Coreia do Norte dobrou capacidade de produção de urânio, diz AIEA

media Foto do líder norte-coreano Kim Jong-un divulgada pela agência KCNA KCNA/via Reuters

A Coreia do Norte duplicou nos últimos anos a superfície de suas instalações que produzem urânio enriquecido. A informação é de Yukiya Amano, diretor da Agência Internacional de Energia Nuclear (AIEA), que se refere a uma "nova fase" no programa nuclear de Pyongyang.

Em uma entrevista ao Wall Street Journal, Amano disse que a situação do país "é muito ruim" e que as capacidades nucleares do país foram reforçadas. "A situação é muito ruim, entramos em uma nova fase", declarou. "Tudo indica que a Coreia do Norte está progredindo em seus projetos nucleares, como o país vem sinalizando há muito tempo."

A preocupação é crescente na comunidade internacional, depois de uma série de disparos de mísseis por parte da Coreia do Norte, que também realizou dois testes nucleares em 2016. Há 15 dias, quatro artefatos foram disparados. A explicação dada é que se tratava de um exercício com o objetivo de atingir as bases americanas no Japão.

Solução diplomática está distante

A Coreia do Norte intensifica seus esforços para produzir plutônio e enriquecer urânio em seu complexo de Yongbyon, indicou Amano, para quem a possibilidade de uma solução diplomática está muito distante.

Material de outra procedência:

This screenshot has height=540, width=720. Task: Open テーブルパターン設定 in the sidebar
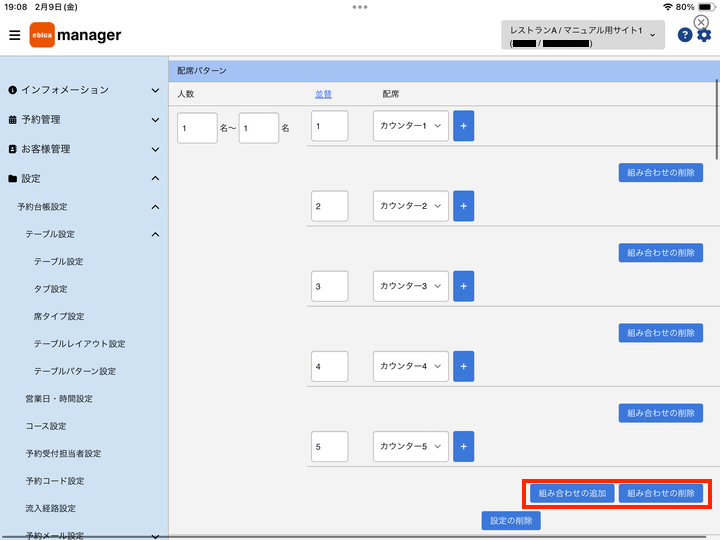click(x=75, y=371)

A Coreia do Norte tem como ambição obter um míssil balístico intercontinental capaz de atingir o continente americano. Em janeiro, a Coreia do Sul afirmou que a Coreia do Norte tinha plutônio suficiente para fabricar 10 bombas nucleares, assim como uma capacidade considerável de produção de armas que utilizam o urânio enriquecido.

Novas sanções

O governo do presidente americano Donald Trump estuda a adoção de novas sanções contra a Coreia do Norte, cortando os financiamentos internacionais e forçando a pressão econômica e diplomática sobre as empresas e os bancos chineses. A China é um dos poucos países aliados do governo norte-coreano, mas a situação pode mudar. O assunto será tratado entre o presidente americano Donald Trump e o chinês, Xi Jinping, em um encontro marcado para os próximos dias 6 e 7 de abril.

Paralelamente, um ataque militar contra a Coreia do Norte, mesmo que não esteja totalmente excluído, não faz parte das prioridades do governo americano.